Our analysis and research defined the scope of the project ahead of us. It spelled out the issues that needed solving. That allowed us to develop a strategy to work step-by-step through those issues. Below is an overview of four of the key areas that we focused on to improve the website structure. The list excludes other tasks that we completed, like updating meta descriptions and content on core pages, which forms a core part of a website audit.

Step One: Redirects & Other Tweaks

The first task to get our teeth into was redirecting relic pages. Starting with those we identified as having the most Google Bot activity. We made sure that pages were redirected to the most relevant content. Sometimes that meant a page that had replaced the original. On other occasions, it meant the homepage.

This strategy gave us a quick win to get started. It ensured that any traffic resulting from the expired domains wasn’t met with a broken page. Another simple tweak we made at the outset was to the layout of the PR page; this removed Google’s confusion as to whether it was actually the site’s archive page. That led to an immediate improvement in the indexing of content.

In addition to this, the site had thousands of tags. We didn't want tags with limited content to appear in the search results as it provided a poor user experience for people accessing the site. For this reason, we deindexed those pages. 

Step Two: Reduce the Number of Links in the Menu

Alongside the task of redirecting expired pages, we also worked on improving the menu structure. As I mentioned previously, the website had 400+ links on the menu; this was far more than site visitors needed. Moreover, it was four times more than the recommended number of links on a page.

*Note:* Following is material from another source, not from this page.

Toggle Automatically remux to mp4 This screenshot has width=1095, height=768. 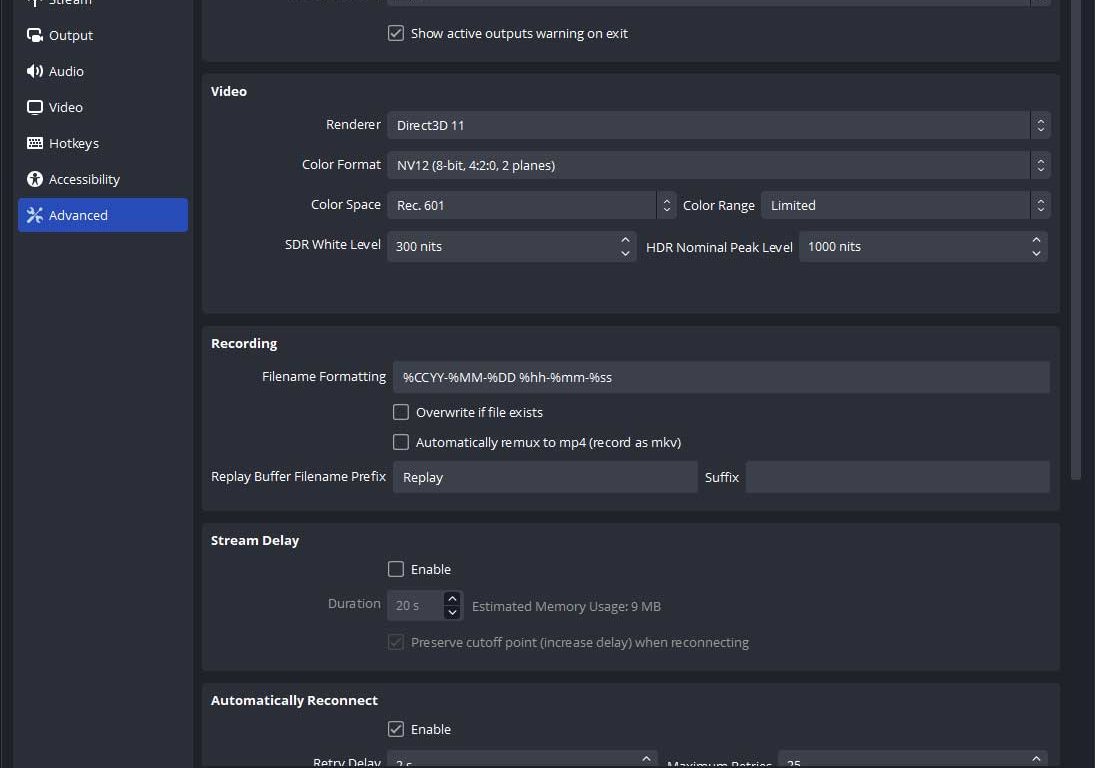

While we understood that the number of links in the menu was an issue that needed to be dealt with, we still had to choose which links to remove. Our solution was to first analyze what links people were clicking on, so we understood which ones were most useful for readers. We used a combination of Google Analytics and heatmap software to generate the data we then analyzed.

Once we had identified the most useful links, we then started the process of identifying the category and sub-category pages that we knew needed to be on the menu. Our approach in this regard was to create a site structure where all content was within three clicks of the homepage.

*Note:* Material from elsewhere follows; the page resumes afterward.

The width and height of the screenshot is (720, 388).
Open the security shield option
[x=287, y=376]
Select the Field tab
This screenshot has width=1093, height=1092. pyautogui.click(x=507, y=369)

Step Three: Clustering & Restructuring

After our initial quick wins, it was time to turn to the larger job of reshaping the site architecture. We needed to solve the issue of click distance and give the site a more logical structure. That way, it could be more easily navigated by both crawlers and actual users.

One step we took was to use the idea of clustering content. That meant bringing together related pages and linking out to them from a ‘pillar topic’ page. That page would be within a couple of clicks of the site’s homepage, which means that a huge array of related pages could be brought within three clicks. Content clusters like this make it much easier for visitors and crawlers to manoeuver a site’s content.

Clusters were how we started to organize the vast number of pages. When it came to the overall structure, we focused on the idea of creating a content pyramid. Such a pyramid is the accepted gold standard for site structure. The site’s homepage sits atop the pyramid. Category pages are beneath and sub-categories a further level down. Individual pages then make up the wide base of the pyramid.  

Once the content clusters and pyramid took shape, the issue of links was also easily solved. Having a defined structure made it much more straightforward to interlink pages. No longer were there any pages with hundreds of excessive links.

Step Four: Improving URL Structure

Our restructuring of the site structure made it a cinch to improve URL structure. The content pyramid meant that the site's URLs could achieve the logical flow we mentioned earlier. No longer were pages sitting at different site levels on an ad hoc basis.

The URLs of the site’s myriad of pages were brought in line with one defined structure; that removed the mixed messages being sent to Google. The search engine could now far more easily understand – and therefore index – the site’s content.

Step Five: Adding Dimensions to images

The file size of an image is a significant issue when it comes to page speed for a lot of sites. Images are often improperly formatted, if at all. By adding dimensions to images, you can significantly improve page load time by ensuring that a correctly sized and formatted image is displayed on the first time.

By adding dimensions to the images, we reduced the category pages from often in excess of 25+ MB down to a more acceptable 2-4 MB per page. This significantly increased page speed and user experience while reducing the strain on the server.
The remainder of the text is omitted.